_作業一覧_:
1. 板橋区地域福祉計画の文章から、「第1「相談・情報サービスの充実」」を含む言葉で始まり「第4「健康の増進と生きがいづくりの推進」」で終わる部分を、そのまま書き写してください。
2. 板橋区地域福祉計画の文章の続きを、最後に載っている行のあとから書き進めてください。

_文書の抜粋_:
いたばし生涯福祉のまちづくり 生涯福祉のまちづくり
公私協働のまちづくり
ふれあい豊かなまちづくり
健康で生きがいの持てるまちづくり
安心して暮らせるまちづくり


第5章 地域福祉計画の基本的方向

 板橋区地域福祉計画の基本理念に基づき、前章で示した地域福祉の課題を解決し、施策の総合的な推進を図るため、地域福祉計画の基本的方向について、次の7点を設定する。

第1「相談・情報サービスの充実」

 区民の誰もが、身近な所で容易に福祉サービスに関する情報を入手することができるよう、情報提供や総合相談機関のネットワークづくりを進める。

第2「在宅ケアシステムの推進」

 区民の誰もが、病気や事故等、不測の事態や緊急時でも、身近な所で保健医療・福祉等のサービスが受けられるよう、関連施策の連携を図り総合的推進に努める。

第3「施設の整備と有効活用」

 区民の誰もが、身近な所で在宅福祉サービス等を効率的かつ迅速に受けることができるよう、各種施設の整備と有効活用を図る。

第4「健康の増進と生きがいづくりの推進」

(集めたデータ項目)
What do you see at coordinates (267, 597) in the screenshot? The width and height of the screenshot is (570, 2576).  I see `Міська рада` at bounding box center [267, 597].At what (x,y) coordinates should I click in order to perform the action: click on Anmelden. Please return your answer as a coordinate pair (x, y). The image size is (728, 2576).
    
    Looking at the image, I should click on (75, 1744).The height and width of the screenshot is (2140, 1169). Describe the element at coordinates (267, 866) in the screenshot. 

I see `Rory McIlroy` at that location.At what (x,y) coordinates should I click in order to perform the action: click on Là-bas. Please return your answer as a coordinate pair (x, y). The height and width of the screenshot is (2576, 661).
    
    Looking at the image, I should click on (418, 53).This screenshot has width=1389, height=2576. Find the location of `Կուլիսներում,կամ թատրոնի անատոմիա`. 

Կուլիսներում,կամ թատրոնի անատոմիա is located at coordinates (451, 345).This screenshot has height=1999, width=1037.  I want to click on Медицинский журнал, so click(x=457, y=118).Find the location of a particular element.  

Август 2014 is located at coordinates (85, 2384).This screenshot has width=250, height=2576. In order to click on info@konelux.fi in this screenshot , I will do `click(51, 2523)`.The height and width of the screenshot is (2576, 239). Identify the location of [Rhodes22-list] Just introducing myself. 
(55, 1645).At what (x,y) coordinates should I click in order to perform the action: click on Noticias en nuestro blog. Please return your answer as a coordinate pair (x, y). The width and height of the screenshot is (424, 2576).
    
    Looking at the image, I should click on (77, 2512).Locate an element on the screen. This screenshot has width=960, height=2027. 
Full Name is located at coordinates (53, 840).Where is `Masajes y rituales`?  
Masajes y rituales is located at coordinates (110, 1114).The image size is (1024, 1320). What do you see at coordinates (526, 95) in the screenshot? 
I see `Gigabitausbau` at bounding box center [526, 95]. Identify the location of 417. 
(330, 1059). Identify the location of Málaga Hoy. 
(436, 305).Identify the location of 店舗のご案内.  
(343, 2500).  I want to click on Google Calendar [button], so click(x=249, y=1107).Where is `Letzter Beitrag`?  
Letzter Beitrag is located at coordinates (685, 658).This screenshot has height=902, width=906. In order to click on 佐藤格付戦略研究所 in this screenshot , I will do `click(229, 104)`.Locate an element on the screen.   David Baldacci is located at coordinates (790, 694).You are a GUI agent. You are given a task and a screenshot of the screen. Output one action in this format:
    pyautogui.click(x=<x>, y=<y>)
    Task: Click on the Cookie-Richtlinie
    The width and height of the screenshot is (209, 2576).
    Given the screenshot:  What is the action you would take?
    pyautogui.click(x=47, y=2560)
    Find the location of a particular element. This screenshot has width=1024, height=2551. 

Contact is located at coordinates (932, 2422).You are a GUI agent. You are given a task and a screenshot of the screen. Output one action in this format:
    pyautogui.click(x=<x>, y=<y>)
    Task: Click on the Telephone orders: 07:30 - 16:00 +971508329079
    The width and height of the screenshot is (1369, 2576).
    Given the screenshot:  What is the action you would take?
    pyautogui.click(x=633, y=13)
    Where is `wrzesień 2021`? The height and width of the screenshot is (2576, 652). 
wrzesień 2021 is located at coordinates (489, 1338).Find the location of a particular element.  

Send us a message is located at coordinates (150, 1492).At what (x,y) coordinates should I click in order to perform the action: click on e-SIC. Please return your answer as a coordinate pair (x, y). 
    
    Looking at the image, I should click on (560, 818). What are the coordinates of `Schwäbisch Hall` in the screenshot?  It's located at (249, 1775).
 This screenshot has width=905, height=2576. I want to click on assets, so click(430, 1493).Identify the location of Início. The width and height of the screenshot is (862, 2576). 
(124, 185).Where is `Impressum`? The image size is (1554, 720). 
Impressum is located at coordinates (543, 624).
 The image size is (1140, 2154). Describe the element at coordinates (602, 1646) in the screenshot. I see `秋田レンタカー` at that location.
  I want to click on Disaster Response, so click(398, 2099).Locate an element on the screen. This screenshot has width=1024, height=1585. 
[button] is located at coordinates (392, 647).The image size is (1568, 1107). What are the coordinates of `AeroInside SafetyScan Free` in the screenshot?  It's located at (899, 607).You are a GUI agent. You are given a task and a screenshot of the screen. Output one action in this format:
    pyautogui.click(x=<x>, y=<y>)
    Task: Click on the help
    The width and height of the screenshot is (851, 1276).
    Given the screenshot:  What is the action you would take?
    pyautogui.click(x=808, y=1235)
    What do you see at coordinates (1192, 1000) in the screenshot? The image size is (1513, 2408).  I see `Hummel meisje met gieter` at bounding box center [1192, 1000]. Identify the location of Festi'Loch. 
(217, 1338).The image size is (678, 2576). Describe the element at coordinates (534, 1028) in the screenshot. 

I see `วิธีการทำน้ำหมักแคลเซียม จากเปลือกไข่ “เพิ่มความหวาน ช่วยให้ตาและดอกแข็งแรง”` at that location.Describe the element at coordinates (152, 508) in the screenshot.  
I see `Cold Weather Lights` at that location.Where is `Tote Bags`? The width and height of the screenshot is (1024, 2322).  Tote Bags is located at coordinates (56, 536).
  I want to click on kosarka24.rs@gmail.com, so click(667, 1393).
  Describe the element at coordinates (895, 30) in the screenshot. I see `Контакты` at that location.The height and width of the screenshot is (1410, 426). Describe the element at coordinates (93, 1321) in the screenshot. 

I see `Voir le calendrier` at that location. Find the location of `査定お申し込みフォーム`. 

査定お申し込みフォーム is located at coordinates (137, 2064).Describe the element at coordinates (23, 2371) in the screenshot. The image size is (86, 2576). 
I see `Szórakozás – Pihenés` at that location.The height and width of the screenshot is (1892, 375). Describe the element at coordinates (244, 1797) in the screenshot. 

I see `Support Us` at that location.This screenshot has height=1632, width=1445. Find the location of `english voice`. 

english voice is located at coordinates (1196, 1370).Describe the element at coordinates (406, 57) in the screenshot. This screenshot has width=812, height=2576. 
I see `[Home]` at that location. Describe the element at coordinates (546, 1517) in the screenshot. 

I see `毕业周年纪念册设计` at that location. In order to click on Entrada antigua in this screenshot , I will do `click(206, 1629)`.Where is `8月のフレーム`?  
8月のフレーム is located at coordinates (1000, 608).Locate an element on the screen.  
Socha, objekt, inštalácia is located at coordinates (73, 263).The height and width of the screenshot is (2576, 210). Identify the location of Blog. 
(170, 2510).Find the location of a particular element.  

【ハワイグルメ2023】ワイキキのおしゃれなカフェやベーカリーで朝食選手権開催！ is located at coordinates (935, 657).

_作業の答え_:
1.
第1「相談・情報サービスの充実」

 区民の誰もが、身近な所で容易に福祉サービスに関する情報を入手することができるよう、情報提供や総合相談機関のネットワークづくりを進める。

第2「在宅ケアシステムの推進」

 区民の誰もが、病気や事故等、不測の事態や緊急時でも、身近な所で保健医療・福祉等のサービスが受けられるよう、関連施策の連携を図り総合的推進に努める。

第3「施設の整備と有効活用」

 区民の誰もが、身近な所で在宅福祉サービス等を効率的かつ迅速に受けることができるよう、各種施設の整備と有効活用を図る。

第4「健康の増進と生きがいづくりの推進」

2.
 区民の誰もが、いつまでも健康で安心して暮らしていくことができるよう、関連施策の総合的な展開を図るとともに、とくに高齢者や障害者の積極的な社会参加を促進する。

第5「生活基盤の整備」

 区民の誰もが、どのようなハンディキャップを負っていようと、日常生活に支障がないよう、生活基盤の整備をめざす。

第6「参加と交流」

 区民の誰もが、地域福祉の推進に理解と協力を示し、世代間交流を行うとともに、その担い手としての役割を果たすため、福祉教育を通じ身近な地域でその推進を図る。

第7「地域福祉推進体制の整備」

 地域福祉計画の実現を図るため、地域福祉推進体制の体制づくりを進める。

 これらの基本的方向は、地域福祉計画として、「いたばし生涯福祉のまちづくり」を具体的に推進していくうえでの枠組みである。